▶ EXERCISE PROMPT: Copy out, word for word, everything in the listing from the line containing "is (640, 480)." down to the line containing "This screenshot has height=487, width=677.", both of those lines included.

#### SOURCE DATA ####

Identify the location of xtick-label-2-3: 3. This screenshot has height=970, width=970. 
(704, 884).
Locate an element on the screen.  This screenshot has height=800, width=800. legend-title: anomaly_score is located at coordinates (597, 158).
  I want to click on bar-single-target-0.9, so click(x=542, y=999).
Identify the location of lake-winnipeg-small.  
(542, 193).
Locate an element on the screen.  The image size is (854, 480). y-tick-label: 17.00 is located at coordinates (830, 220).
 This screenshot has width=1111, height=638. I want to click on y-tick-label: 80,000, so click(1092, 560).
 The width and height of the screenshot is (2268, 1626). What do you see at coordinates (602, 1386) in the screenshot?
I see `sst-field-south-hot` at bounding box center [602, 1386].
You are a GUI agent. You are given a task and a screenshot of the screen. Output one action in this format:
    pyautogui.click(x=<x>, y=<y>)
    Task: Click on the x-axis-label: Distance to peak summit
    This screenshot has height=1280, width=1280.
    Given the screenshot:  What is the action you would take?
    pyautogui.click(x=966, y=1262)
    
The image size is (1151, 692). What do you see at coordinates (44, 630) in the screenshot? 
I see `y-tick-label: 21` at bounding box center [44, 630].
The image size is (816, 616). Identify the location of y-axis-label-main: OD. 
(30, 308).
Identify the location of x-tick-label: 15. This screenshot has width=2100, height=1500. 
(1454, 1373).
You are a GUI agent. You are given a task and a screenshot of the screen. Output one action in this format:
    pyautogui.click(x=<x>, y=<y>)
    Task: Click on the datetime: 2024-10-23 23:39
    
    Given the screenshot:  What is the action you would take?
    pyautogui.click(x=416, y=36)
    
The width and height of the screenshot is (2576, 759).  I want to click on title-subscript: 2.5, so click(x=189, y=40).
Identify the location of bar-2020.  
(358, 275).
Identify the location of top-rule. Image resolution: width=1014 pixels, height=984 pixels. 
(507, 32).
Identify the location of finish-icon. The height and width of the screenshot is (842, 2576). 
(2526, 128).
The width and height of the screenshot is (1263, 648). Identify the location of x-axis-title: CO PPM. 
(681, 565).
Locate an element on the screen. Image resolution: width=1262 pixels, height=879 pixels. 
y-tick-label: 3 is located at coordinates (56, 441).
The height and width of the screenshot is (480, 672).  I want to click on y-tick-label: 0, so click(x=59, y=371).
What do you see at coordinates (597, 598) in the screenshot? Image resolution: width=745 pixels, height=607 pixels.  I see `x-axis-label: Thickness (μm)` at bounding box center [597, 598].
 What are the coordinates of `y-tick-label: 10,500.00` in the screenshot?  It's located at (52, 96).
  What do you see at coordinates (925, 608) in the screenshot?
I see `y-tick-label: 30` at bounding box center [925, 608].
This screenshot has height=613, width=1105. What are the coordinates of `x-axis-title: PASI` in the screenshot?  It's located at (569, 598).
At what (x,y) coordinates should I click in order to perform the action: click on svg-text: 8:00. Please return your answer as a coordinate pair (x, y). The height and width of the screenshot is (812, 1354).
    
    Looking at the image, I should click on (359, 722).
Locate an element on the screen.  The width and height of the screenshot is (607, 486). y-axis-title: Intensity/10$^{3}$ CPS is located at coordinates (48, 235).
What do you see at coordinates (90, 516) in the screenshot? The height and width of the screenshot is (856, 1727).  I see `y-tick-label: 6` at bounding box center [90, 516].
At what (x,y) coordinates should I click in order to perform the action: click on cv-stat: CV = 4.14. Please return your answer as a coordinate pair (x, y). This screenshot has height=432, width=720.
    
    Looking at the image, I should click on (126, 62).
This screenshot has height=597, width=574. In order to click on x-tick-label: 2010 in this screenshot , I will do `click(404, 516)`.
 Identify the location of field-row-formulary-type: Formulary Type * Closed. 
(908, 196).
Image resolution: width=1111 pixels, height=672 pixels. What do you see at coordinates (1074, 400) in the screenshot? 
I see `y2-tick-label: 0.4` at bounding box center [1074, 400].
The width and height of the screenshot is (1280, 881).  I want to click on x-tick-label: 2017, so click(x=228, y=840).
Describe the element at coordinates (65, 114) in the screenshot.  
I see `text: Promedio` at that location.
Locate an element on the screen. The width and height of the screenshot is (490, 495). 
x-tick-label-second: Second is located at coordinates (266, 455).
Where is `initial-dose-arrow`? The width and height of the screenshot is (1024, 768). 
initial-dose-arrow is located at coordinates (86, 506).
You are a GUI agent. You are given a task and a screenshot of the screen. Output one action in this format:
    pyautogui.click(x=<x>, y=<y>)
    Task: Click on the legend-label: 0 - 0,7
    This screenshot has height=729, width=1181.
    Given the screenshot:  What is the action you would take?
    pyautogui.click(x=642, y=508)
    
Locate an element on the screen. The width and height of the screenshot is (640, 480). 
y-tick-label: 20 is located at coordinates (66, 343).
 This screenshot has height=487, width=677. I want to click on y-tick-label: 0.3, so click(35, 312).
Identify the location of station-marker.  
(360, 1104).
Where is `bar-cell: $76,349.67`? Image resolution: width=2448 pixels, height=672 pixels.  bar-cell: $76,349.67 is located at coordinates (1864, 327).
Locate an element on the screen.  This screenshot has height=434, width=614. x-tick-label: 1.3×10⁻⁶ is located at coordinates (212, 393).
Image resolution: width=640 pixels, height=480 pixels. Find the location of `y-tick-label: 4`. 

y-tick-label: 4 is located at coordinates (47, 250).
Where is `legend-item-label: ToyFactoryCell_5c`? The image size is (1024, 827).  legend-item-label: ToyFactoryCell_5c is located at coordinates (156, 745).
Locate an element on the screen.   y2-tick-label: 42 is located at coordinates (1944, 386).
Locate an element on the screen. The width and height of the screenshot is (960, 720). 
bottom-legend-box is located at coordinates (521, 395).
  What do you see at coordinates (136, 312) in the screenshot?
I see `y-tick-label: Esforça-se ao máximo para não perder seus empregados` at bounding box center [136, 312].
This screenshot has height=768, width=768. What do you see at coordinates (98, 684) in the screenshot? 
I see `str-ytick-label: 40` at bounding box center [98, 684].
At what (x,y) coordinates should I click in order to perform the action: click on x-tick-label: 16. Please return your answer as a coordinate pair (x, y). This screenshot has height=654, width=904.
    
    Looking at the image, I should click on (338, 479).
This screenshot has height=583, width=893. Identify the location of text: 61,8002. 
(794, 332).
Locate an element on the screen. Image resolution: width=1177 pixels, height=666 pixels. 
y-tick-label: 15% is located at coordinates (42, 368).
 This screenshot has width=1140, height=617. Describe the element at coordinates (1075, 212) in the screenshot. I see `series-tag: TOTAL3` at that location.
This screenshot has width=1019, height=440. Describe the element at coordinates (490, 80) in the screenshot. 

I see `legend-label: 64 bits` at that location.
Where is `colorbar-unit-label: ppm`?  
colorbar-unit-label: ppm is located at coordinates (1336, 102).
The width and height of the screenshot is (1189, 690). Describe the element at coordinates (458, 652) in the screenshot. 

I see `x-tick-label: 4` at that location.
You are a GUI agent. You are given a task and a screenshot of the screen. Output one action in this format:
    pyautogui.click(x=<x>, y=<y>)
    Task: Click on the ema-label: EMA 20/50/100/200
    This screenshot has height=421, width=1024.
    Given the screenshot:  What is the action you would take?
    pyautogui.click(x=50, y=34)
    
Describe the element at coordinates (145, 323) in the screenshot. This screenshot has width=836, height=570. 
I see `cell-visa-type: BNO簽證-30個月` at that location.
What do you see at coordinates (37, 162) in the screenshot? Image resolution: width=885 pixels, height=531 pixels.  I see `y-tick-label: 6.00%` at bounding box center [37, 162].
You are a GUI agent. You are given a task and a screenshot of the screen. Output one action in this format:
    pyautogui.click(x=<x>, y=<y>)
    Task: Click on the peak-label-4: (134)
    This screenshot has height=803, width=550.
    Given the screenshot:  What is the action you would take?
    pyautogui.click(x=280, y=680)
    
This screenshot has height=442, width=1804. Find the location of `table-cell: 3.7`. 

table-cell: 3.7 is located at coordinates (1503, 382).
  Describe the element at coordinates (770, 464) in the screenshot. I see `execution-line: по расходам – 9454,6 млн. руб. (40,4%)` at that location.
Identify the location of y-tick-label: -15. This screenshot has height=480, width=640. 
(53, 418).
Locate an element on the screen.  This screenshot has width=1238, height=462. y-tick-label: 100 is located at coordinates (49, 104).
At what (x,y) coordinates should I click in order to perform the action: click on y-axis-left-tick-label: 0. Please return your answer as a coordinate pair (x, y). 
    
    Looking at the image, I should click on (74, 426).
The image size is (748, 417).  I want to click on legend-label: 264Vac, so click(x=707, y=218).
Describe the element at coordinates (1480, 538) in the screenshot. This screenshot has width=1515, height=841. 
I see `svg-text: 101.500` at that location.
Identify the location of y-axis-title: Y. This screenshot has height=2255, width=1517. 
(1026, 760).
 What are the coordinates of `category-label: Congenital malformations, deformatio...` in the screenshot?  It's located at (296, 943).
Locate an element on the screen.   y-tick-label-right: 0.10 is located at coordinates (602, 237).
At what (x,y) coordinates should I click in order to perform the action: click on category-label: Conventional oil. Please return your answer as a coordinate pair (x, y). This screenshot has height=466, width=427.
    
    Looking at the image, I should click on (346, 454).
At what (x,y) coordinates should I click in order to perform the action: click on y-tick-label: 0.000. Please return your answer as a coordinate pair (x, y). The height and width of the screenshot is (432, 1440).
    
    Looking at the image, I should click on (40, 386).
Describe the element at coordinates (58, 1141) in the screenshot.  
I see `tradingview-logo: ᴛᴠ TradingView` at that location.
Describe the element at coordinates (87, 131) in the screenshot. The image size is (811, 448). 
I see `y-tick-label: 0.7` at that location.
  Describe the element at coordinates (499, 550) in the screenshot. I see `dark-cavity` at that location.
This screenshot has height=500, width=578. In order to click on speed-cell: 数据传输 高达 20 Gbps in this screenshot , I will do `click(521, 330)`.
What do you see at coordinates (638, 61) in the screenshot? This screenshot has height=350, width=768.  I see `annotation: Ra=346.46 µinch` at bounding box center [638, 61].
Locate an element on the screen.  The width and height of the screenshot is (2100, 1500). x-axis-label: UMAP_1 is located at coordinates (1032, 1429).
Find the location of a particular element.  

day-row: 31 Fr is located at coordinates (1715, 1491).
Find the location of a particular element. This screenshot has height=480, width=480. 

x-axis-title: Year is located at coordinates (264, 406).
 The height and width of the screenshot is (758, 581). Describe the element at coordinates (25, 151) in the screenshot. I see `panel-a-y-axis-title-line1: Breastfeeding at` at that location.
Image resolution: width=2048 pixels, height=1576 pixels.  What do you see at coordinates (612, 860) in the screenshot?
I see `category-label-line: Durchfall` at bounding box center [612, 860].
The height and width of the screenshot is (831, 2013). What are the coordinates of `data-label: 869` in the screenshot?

####

▶ TASK ANSWER:
Locate an element on the screen. The width and height of the screenshot is (640, 480). 
y-tick-label: 20 is located at coordinates (66, 343).
 This screenshot has height=487, width=677. I want to click on y-tick-label: 0.3, so click(35, 312).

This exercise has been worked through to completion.